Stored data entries
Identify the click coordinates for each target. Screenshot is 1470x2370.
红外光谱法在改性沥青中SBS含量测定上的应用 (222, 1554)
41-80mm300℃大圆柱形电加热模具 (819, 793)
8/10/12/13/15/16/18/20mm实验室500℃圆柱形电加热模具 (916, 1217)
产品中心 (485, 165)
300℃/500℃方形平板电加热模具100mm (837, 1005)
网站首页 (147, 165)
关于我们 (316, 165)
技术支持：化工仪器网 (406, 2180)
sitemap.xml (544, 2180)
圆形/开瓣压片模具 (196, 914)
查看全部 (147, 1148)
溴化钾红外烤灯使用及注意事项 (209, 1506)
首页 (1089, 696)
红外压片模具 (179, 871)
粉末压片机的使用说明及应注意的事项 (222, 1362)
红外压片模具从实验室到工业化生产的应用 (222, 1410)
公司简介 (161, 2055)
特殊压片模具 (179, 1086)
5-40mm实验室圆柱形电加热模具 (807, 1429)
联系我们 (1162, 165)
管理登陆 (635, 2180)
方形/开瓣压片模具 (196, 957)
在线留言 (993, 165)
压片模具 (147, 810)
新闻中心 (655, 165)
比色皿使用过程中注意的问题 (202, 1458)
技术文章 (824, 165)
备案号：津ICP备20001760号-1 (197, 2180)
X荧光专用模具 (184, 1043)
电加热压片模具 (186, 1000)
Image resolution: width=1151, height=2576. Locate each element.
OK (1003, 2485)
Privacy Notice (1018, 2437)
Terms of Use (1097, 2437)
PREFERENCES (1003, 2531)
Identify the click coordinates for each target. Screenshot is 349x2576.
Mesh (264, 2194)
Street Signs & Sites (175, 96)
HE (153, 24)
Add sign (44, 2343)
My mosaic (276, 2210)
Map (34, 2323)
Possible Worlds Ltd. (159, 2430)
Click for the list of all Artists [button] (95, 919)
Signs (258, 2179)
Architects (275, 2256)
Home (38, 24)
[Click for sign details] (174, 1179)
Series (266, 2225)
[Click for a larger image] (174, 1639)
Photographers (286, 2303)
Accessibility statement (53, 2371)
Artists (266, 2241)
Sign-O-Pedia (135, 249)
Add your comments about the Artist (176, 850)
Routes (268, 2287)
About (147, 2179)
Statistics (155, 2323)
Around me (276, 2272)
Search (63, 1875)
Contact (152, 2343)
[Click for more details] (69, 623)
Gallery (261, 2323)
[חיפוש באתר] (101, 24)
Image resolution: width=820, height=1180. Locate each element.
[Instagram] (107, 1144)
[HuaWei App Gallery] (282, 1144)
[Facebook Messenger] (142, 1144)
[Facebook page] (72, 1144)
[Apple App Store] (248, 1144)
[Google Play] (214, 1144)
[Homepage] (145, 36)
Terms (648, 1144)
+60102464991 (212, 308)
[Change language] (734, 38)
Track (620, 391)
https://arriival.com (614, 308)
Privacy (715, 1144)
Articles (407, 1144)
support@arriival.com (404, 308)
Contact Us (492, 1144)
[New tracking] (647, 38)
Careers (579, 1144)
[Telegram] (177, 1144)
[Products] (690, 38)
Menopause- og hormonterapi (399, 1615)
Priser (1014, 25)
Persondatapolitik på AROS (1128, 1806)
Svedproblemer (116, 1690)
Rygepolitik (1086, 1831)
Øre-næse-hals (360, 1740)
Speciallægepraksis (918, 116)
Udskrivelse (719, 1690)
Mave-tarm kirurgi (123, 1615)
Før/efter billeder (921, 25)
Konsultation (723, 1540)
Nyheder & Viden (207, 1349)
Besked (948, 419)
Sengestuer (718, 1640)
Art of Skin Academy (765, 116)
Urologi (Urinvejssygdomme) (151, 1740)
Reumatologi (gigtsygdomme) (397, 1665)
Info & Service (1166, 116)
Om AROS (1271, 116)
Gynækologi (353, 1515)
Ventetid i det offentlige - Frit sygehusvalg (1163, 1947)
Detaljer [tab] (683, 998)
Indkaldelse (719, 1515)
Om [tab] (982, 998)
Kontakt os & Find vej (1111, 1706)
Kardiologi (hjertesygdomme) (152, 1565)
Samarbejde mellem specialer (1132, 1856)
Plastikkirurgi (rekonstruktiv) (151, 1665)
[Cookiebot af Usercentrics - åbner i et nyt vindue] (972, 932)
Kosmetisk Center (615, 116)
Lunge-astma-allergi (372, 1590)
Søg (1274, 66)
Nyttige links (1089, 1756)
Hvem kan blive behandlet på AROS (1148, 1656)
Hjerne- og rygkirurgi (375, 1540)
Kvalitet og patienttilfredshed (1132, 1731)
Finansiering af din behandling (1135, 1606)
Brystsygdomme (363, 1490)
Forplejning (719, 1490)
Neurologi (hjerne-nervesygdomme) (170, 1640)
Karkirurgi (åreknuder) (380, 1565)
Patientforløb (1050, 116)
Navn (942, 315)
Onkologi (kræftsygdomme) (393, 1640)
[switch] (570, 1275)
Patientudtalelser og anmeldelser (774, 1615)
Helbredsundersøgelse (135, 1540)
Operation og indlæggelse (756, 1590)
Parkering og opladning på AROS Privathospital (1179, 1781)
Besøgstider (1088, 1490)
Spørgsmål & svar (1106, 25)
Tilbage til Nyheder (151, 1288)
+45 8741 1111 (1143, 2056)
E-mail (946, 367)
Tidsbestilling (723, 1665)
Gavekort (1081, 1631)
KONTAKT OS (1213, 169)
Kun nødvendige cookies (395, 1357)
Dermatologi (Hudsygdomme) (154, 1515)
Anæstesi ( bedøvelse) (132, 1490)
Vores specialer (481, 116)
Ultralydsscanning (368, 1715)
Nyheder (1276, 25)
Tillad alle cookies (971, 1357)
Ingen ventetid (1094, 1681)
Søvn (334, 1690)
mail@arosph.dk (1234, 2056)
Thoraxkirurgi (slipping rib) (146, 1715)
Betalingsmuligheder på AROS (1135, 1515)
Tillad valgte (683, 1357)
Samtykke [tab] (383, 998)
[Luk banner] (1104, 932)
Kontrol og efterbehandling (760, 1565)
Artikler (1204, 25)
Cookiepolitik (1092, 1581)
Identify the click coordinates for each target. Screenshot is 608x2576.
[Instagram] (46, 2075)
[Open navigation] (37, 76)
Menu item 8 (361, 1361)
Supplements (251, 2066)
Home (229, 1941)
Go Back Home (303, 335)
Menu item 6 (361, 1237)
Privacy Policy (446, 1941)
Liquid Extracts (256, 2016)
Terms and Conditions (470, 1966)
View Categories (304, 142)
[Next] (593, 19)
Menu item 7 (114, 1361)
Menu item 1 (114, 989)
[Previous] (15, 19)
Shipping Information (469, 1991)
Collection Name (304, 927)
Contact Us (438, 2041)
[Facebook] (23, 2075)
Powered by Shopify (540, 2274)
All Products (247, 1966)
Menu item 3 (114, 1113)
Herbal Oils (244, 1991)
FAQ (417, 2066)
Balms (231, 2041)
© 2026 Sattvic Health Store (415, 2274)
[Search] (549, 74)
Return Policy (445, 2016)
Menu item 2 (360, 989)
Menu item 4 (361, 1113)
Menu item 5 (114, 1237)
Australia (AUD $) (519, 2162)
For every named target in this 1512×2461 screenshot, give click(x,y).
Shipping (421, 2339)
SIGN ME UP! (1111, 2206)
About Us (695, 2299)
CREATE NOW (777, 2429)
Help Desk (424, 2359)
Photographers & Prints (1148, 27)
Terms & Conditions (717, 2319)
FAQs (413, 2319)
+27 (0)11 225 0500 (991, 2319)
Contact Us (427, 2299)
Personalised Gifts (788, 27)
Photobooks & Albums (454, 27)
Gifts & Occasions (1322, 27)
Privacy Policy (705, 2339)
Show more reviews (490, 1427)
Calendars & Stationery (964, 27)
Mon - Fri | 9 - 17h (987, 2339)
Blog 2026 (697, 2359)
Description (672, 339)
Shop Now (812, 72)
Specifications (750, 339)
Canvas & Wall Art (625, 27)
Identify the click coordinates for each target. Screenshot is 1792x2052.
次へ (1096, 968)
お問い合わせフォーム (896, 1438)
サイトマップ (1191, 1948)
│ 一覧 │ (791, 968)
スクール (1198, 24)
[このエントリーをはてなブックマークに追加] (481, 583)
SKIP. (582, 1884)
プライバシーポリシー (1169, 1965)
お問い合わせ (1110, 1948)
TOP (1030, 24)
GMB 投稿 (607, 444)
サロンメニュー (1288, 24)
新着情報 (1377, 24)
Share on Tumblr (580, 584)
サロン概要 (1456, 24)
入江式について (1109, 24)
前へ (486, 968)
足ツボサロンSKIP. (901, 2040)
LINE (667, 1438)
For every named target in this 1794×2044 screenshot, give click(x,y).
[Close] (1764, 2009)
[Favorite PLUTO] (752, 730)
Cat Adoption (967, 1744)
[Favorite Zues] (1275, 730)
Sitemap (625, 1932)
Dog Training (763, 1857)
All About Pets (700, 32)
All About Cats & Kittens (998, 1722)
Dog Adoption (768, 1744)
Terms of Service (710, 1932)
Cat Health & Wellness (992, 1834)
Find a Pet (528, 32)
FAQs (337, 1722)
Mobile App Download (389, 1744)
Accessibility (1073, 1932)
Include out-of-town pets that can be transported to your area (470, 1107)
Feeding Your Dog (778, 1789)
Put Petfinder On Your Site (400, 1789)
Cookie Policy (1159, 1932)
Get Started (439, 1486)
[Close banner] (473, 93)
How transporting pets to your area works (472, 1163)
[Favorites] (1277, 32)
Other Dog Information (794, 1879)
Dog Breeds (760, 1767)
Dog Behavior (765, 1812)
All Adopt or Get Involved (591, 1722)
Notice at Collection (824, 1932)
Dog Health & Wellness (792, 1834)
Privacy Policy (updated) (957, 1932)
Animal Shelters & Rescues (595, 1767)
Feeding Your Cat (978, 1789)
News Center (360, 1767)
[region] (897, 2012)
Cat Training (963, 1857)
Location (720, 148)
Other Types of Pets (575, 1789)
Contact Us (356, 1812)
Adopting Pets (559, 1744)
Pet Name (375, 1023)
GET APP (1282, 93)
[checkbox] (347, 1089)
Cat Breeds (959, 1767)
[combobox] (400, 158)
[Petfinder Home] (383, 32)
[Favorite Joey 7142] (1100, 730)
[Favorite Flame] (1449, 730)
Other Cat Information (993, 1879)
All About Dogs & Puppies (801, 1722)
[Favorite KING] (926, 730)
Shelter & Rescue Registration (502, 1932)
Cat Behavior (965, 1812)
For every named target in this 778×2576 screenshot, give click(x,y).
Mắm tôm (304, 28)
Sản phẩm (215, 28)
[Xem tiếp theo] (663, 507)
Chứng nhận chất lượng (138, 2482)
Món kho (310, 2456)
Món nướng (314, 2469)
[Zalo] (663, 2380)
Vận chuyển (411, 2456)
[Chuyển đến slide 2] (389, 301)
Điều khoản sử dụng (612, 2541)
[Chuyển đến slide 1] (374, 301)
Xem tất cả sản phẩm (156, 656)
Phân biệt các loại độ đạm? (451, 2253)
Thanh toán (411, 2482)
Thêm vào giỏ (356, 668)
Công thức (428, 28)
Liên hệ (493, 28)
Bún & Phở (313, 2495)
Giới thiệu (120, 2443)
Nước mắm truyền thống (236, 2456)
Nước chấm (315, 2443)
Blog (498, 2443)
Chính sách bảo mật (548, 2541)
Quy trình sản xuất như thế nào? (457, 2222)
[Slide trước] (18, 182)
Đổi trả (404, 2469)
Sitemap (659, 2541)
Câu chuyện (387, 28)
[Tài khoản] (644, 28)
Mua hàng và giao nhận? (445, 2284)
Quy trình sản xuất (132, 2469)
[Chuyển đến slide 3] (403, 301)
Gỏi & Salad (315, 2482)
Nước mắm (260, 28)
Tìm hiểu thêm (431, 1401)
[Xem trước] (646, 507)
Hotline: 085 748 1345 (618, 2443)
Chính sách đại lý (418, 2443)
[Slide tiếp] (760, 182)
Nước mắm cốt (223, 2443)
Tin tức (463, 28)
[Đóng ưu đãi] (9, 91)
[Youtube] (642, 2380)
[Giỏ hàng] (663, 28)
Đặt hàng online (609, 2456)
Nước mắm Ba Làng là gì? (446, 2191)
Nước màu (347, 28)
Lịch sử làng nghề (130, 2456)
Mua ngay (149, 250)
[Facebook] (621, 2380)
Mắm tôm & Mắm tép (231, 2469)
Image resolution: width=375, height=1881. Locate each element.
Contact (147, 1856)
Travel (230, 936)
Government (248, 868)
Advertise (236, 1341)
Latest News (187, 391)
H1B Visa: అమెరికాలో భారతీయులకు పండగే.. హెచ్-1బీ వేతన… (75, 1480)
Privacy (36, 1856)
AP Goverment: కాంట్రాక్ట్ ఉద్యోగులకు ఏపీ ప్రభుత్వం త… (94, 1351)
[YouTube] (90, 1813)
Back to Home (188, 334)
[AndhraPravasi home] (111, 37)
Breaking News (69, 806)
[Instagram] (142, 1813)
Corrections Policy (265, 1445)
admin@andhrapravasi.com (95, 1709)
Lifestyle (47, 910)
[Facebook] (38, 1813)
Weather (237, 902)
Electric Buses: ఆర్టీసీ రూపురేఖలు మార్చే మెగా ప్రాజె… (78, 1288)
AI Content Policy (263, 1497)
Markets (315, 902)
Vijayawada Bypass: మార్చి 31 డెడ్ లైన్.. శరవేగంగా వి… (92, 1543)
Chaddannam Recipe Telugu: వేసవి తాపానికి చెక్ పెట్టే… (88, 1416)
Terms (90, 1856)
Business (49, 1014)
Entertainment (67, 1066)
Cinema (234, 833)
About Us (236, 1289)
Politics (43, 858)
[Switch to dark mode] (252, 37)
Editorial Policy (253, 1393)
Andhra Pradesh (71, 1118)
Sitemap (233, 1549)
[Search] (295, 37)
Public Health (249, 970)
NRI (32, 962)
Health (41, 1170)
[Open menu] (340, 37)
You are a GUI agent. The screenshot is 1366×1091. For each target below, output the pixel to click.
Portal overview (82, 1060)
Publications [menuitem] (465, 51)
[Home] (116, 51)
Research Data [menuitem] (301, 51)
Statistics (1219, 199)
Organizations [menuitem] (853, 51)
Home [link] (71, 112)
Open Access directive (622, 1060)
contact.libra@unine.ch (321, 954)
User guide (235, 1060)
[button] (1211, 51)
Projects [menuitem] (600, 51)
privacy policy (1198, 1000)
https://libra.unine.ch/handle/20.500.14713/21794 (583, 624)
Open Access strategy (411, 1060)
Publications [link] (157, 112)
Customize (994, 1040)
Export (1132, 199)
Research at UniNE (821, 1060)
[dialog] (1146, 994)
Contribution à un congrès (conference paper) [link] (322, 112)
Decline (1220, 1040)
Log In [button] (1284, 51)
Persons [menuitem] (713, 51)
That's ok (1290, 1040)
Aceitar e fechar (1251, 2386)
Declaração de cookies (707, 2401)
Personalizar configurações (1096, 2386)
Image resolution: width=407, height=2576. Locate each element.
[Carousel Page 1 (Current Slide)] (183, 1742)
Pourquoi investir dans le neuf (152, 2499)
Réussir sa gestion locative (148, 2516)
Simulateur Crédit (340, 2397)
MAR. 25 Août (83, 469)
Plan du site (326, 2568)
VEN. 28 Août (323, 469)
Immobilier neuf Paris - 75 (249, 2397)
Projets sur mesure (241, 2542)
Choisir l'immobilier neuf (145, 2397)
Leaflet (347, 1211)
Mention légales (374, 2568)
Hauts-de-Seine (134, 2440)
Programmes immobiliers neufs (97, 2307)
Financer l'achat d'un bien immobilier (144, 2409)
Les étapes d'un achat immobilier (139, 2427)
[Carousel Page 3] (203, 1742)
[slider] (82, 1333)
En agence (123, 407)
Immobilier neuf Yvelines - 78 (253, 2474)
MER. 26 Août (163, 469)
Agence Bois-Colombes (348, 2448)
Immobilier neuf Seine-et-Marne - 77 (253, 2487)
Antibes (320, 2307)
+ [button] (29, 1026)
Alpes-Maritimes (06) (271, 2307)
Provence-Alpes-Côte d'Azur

» **How to complete this task**
For the word "Facebook", please say how many lines in the entries hold it, with only the number as the reply.

» **Answer space**
5